Here is St. Louis' selection in each round, as well as a letter grade for each pick:
Round 1 (Pick No. 2 overall): T Greg Robinson, Auburn
Greg Robinson is the best run-blocker in the entire draft, which is perfect for St. Louis' run-first mentality. He has the elite athleticism teams look for in a top pick, and he'll eventually develop into a reliable pass-protector.
Robinson was the best player available at No. 2 overall, so this is a perfect selection.
Round 1 (Pick No. 13 overall): DT Aaron Donald, Pittsburgh
The Rams had one of the most frightening 4-3 defensive fronts in football last season, so this pick did not exactly fill a need, but how can anyone argue against adding a talent such as Aaron Donald?
This monster is a sack machine, can run the 40-yard-dash in under 4.7 seconds (at nearly 290 pounds) and posted a combine-high 35 reps on the bench press, per NFL.com.
Donald is the final piece to the 21st century version of the Fearsome Foursome. Not to mention, he was the best player available at No. 13 overall.
Round 2 (Pick No. 41 overall via Buffalo): DB Lamarcus Joyner, Florida State
At 5'8" and 184 pounds, Lamarcus Joyner is a bit undersized, but if we've learned anything from Bob Sanders and Tyrann Mathieu, it's that big things can come in small packages.
Joyner is not afraid to tackle, despite his size, and he's a natural playmaker. He can jump routes, secure interceptions and even return kickoffs.

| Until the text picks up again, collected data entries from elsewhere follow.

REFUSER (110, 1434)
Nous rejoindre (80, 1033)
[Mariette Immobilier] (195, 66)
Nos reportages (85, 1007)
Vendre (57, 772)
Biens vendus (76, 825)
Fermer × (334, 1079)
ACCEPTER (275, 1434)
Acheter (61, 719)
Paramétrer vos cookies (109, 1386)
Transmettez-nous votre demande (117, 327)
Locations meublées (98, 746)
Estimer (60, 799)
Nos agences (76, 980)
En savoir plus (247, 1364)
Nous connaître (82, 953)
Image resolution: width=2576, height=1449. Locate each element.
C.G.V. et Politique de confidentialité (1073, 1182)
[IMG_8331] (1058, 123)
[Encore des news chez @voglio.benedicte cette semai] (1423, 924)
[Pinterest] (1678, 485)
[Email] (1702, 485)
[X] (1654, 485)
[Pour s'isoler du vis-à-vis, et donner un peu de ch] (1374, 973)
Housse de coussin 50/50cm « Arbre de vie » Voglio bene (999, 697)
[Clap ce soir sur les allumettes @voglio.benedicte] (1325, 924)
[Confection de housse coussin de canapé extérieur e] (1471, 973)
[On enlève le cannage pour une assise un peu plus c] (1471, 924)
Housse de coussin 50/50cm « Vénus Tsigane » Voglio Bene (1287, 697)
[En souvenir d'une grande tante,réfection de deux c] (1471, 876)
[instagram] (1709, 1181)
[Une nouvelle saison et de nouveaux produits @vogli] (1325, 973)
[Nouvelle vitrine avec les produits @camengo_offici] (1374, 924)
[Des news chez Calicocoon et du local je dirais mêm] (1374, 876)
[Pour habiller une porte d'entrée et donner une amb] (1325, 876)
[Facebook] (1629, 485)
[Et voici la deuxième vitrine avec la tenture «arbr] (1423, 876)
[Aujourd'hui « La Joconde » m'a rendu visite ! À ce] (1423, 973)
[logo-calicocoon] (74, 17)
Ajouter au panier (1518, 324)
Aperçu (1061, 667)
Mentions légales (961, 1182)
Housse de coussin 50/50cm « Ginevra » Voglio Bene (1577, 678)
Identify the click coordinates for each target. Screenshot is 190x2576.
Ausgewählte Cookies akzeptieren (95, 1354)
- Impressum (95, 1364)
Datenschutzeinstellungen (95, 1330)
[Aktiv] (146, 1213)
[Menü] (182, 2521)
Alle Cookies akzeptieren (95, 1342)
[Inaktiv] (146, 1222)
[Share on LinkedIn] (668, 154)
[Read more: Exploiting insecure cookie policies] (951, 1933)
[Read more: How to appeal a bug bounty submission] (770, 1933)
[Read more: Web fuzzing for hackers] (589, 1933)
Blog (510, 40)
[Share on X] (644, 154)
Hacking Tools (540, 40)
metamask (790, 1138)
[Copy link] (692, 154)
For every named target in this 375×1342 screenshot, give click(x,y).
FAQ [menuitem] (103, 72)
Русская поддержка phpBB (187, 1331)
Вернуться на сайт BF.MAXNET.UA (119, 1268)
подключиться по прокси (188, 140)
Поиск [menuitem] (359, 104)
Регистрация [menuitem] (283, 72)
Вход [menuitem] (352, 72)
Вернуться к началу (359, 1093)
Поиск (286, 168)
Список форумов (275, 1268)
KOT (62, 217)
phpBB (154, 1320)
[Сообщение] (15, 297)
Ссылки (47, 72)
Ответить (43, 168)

The Rams were hurting for cornerback depth entering the draft, so Joyner is the perfect solution to that problem.
Round 3 (Pick No. 75 overall): RB Tre Mason, Auburn
Zac Stacy emerged as St. Louis' workhorse back as a rookie last season, but there's no such thing as too many backs in St. Louis' run-first offense.
Mason was highly productive at Auburn—with 1,816 rushing yards and 23 touchdowns—and has experience running behind Robinson. His chemistry with Robinson in the run game will be a huge asset.
Round 4 (Pick No. 110 overall): S Maurice Alexander, Utah State
The Rams were in desperate need of a safety entering the draft, so this pick fills a need, but few experts had "Mo" Alexander as a mid-round prospect.
Alexander is a hard-hitter—something defensive coordinator Gregg Williams loves—but the Rams needed a coverage safety more than another hitter.
Round 6 (Pick No. 188 overall): CB E.J. Gaines, Missouri
Talk about a high-value selection.
E.J. Gaines was one of the best cornerbacks in the SEC last season. He has tremendous versatility as a cornerback and can line up all over the field.
The hometown favorite solidifies St. Louis' depth and helps turn the cornerback position into a team strength.
Round 6 (Pick No. 214 overall): QB Garrett Gilbert, SMU
The Rams picked up free-agent quarterback Shaun Hill as the team's new No. 2 quarterback, but the Rams need a better long-term option.
Garrett Gilbert was a underachiever for most of his college career, but he showed signs of life in his final season with Southern Methodist. He passed for 21 touchdowns, seven picks and over 3,500 yards.
At 6'4" and 221 pounds, he has great size for an NFL passer. With a few years of development under his belt, there's a chance the late-bloomer will eventually become a decent pro passer.
Round 7 (Pick No. 226 overall): T Mitchell Van Dyk, Portland State
Since Robinson and Rodger Saffold are both penciled in as guards for the Rams, the team needs more depth behind starting tackles Long and Joe Barksdale.
Van Dyk is a nice under-the-radar pickup. He'll have to outplay Sean Hooey and Mike Person for a roster spot, but he certainly has a chance.
Round 7 (Pick No. 241 overall): S Christian Bryant, Ohio State
Safety Christian Bryant was one of the more alluring late-round defensive backs, so he was worth a flyer in the seventh round.
With Bryant and Alexander added to the roster, the Rams will have solid competition in the secondary during training camp.
Round 7 (Pick No. 249 overall): DE Michael Sam, Missouri
Michael Sam finished his 2013 season with an SEC-high 11.5 sacks and 19.0 tackles for loss. As a result, Sam was named as the SEC Co-Defensive Player of the Year.
The SEC, of course, is the toughest division in college, so it's not everyday a team can draft an award-winning player from that division in the final round.
Sam is a tweener in the 4-3 system, but he offers tremendous value as a pick.
Round 7 (Pick No. 250 overall): C Demetrius Rhaney, Tennessee State
The Rams have Scott Wells penciled in as the starting center, but the 33-year-old veteran has missed 13 starts in his last two seasons and is reaching the end of the line.
Demetrius Rhaney gives the Rams some solid depth behind Wells. Rhaney, at the very least, will have to prove he's a better center than Barrett Jones if we wants to make the roster.